This is a weirdly evocative piece. I wrote about James Saunders’s music last year, having heard a CD and attended a live concert of his music. At the time I noted his use of found objects as well as instruments, a focus on process and structure, minimalism, controlled improvisation and group behaviour (cf. The Great Learning). One thing I didn’t discuss at the time was his ability to make pieces from simple gestures using simple domestic objects (coffee cups, sheets of paper) and transcend these materials to make rich, subtle soundscapes far removed from their mundane origins. (I’m trying to remember who made that criticism of musique concrète, that so much of it dwells in the cosy familiarity of the banal.)
Reading Saunders’ own discussion of assigned #15, it all seems straightforward: he had spent the better part of a decade making modular pieces out of combinations of short musical gestures and longer, sustained drones. These modules could be reused, mixed and matched, each piece a one-off. assigned #15 is a new work which combines a selection of these modules into a repeatable piece of music.
The resulting music was completely unexpected. This very rarely happens, but listening to the CD created a very strong sensory impression in my head. The small chamber ensemble, augmented by a small organ, shortwave radio and dictaphones, evoked memories of being on deck for a ferry crossing. The low, constant thrum of the engines, the whistling of a wind that rises and falls, the unsteady rhythms of cables caught in the crosswind, the slow sighing and creaking of the vessel shifting in the water. This is merely my personal affectation but it illustrates the transformative qualities the composition has upon its materials.
The dictaphones distort and blur the other instruments, the radio and organ recede into the wash that simultaneously covers and anchors the other instruments. The strange combination of fleeting gestures and drones means that the music changes from one minute to the next but never loses hold of a unified, enigmatic image. I’ve previously described some of Saunders’ work as verging on technical exercises but this piece goes beyond any technical considerations; it makes a surprisingly bold statement over its unbroken span of 45 minutes.
Much of these qualities are brought out by the excellent playing by Apartment House, assisted by the composer handling the electronic devices. The musicians maintain a relentlessly focussed balance between the heavy and the delicate textures throughout.
In my last post a month ago(!) I was navel-gazing over the musical conversation going on in London. It’s occurred to me that I’ve been taking for granted how many interesting composers are working in the UK these days. Just recently I read Daniel Wolf’s post about the two streams in British composition now and it’s nice to know my opinion isn’t pure parochialism.
Wolf’s mostly discussing the “complexity” school in his post, but it’s interesting to see that the “experimental tradition” is still thriving, too. I got this bee in my bonnet about how what is usually considered “experimental” in music is the stuff that approaches music as art, more than as craft, so I’ve been pleased to find more than just a scattering of a few, lone voices in the British scene.
That sense of “scene” is helped through supportive musicians and other organisations, like the record label Another Timbre. A couple of weeks ago I saw Ensemble Plus-Minus perform a concert of pieces by James Saunders.
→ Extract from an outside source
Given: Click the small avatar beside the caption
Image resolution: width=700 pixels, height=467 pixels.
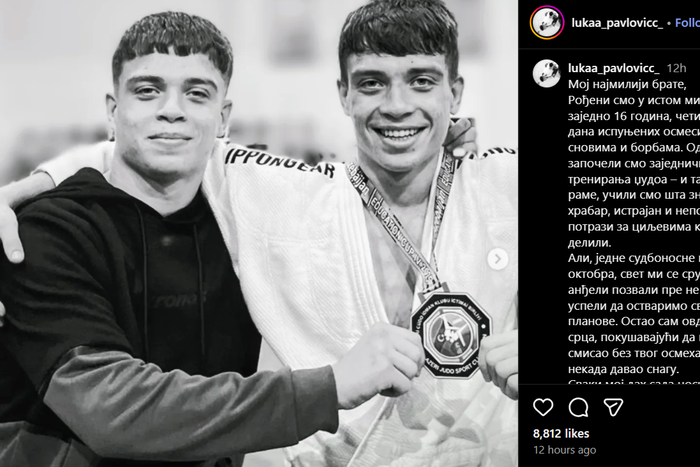Looking at the screenshot, I should [x=546, y=73].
The music draws from a variety of influencing sources: group behaviour and home-made materials à la the Scratch Orchestra, a focus on process and structure that emerged with conceptual art, minimalism, controlled improvisation, the austerity of materials used in the Wandelweiser group. Group behaviour was the organising principle for several works: titles like everyone doing what everyone else is doing and everybody do this pretty much sum up how the musicians interact in the respective pieces. The music is composed through the arrangement of these interactions, leaving the sounds themselves to the discretion of the performers, using both instruments and found objects.
At times the music teetered on the edge of being little more than a technical exercise, albeit an entertaining one. Much conventional music also takes this risk, with much less interesting results. You start to wonder if a recording of the music would be less appealing because of the lack of the theatrical element, or more appealing because the structural means are a distraction from the musical ends.
Luckily for me, just after the concert I got sent a nice swag of CDs by Another Timbre for reviewing or whatever. One of them is Saunders’ disc divisions that could be autonomous but that comprise the whole. The musical material here is much more spare, with much fewer musicians involved than in the Plus-Minus gig. Two duets, three solos, a trio, and a work “for 10 players with coffee cups on various surfaces”. Without visuals, the music is separated from concerns about technical exercises and deals with subtle distinctions in sound. Much of the disc is very quiet, and the sounds often have an ambiguous character to them, fragile and unstable. When just listening, you realise that the substance is obscured as equally as the technique: a harp is prepared with objects and bowed, radio static merges with the soft rasping of a bowed wood block.
These finely nuanced results are very different from the deceptively straightforward compositional strategies that produce them. As with a good piece of the New Complexity school, the music is both intellectually and aesthetically satisfying.